Massachusetts Senator John Kerry recently told a C-SPAN audience that he’s “pretty much feeling” he has unfinished business after his failed 2004 bid for the White House.

But Kerry, a Democrat, said today in Ames that his frequent visits to Iowa and New Hampshire — states which hold the first contests in the 2008 presidential race — don’t mean he’s running for president again. “I have been to some 34 states and knowing the schedule, as you all do, that means about 30 of them have nothing to do with the schedule,” Kerry said. “The bottom line is I want to win the United States Congress and I want to change America now in the next five weeks and the future will take care of the future.”

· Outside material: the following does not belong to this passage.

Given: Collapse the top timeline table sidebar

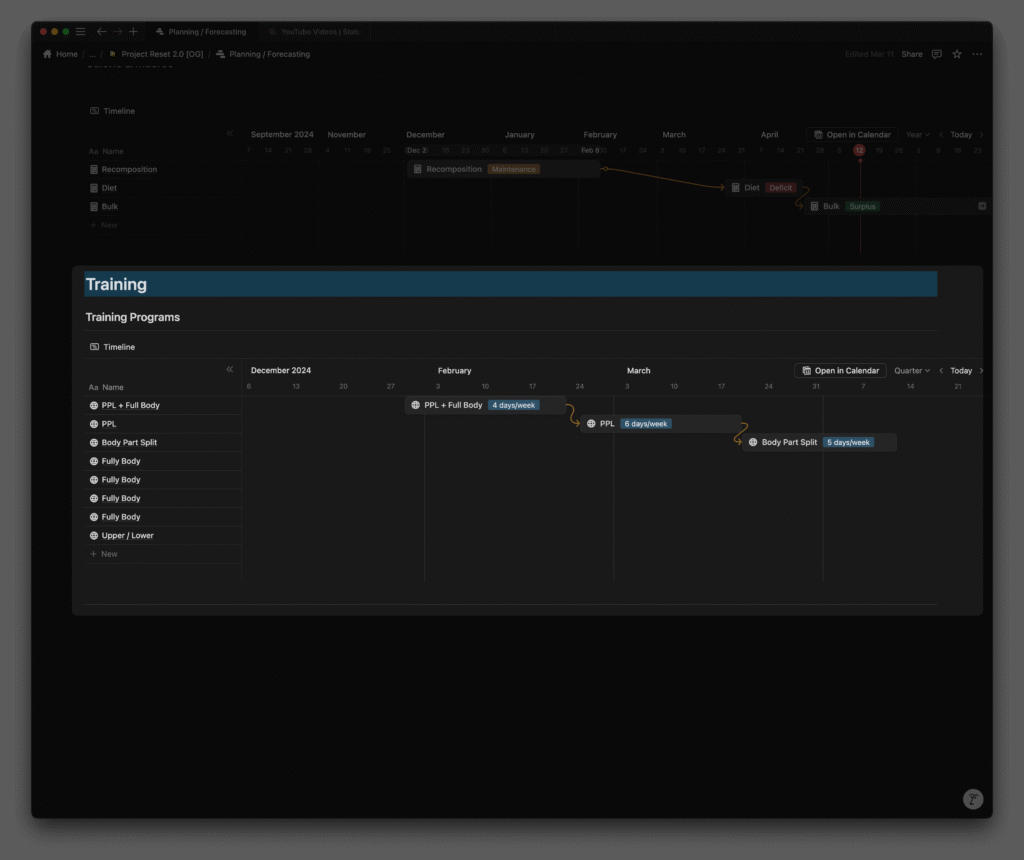Looking at the screenshot, I should tap(230, 134).
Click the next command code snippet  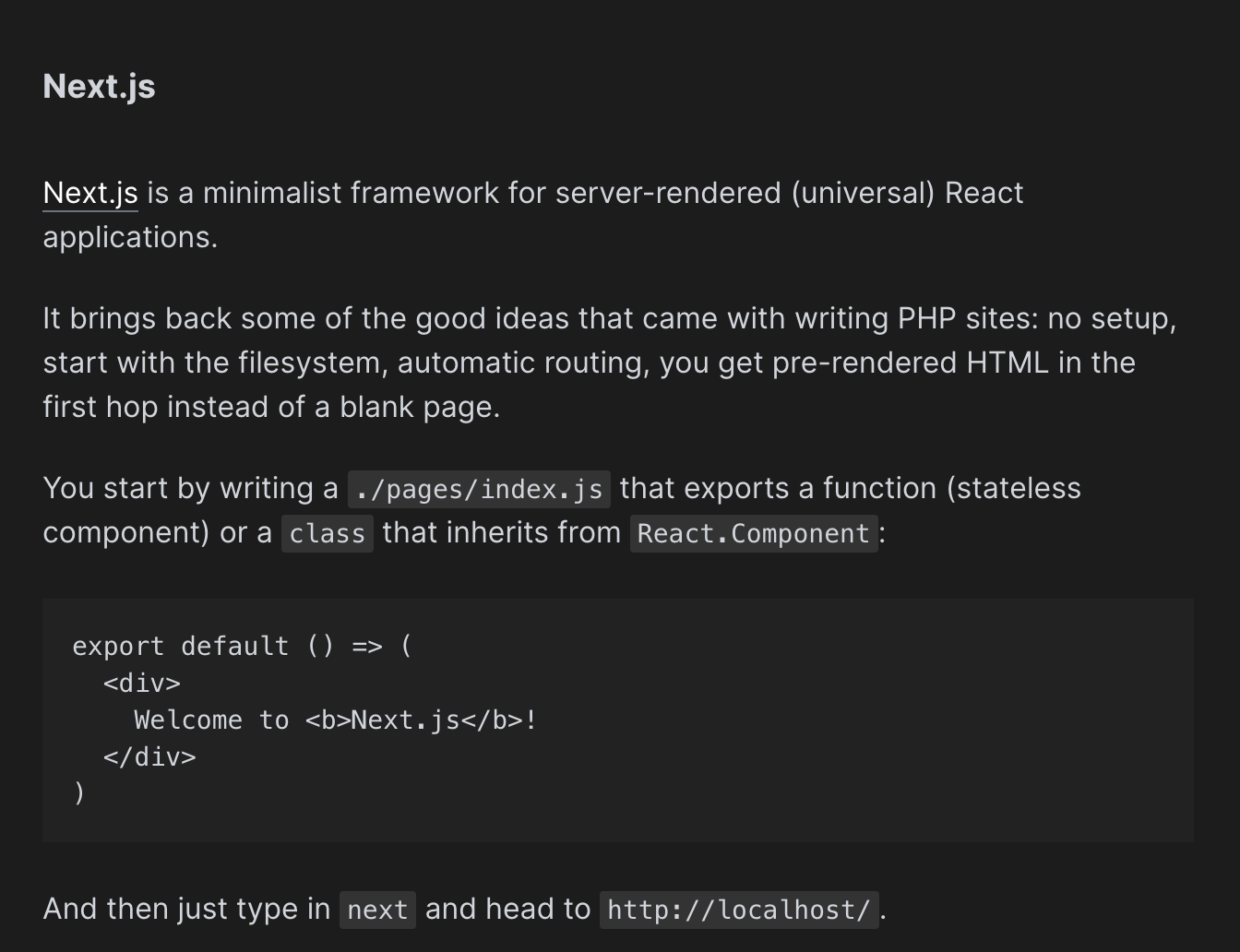click(377, 910)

Kerry campaigned in Ames alongside Michael Mauro, the Democrat who’s running to be Iowa’s Secretary of State, the office that oversees the state’s elections. Kerry contends it’s important to keep a paper record of votes cast in electronic machines. Kerry said touch-screen machines can be programmed to erase votes, and programmed in such a way that investigators cannot track down who might be responsible committing such vote fraud.

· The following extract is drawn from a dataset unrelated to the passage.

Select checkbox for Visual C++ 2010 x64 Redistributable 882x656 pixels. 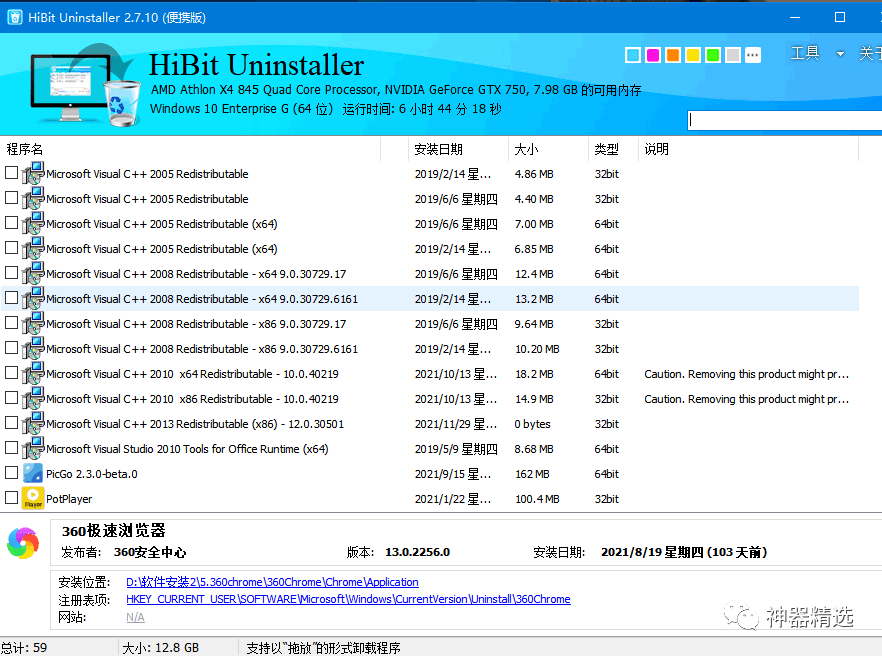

Mauro, the Democrat running to be Iowa’s Secretary of State, promises to force election officials around the state to keep a paper record of all electronically-cast votes. “That’s one of the first things I want to see get in place,” Mauro said. “It’s important that we have it and it can be done on the touch-screen type of equipment.”

The Republican-led Iowa Legislature rebuffed calls for a law that would force local precinct voting machines to make a paper record of voting as a back-up to computer-generated vote tallies.

Mauro’s Republican opponent in November is Mary Ann Hanusa, who most recently served as director of personal correspondence for President Bush.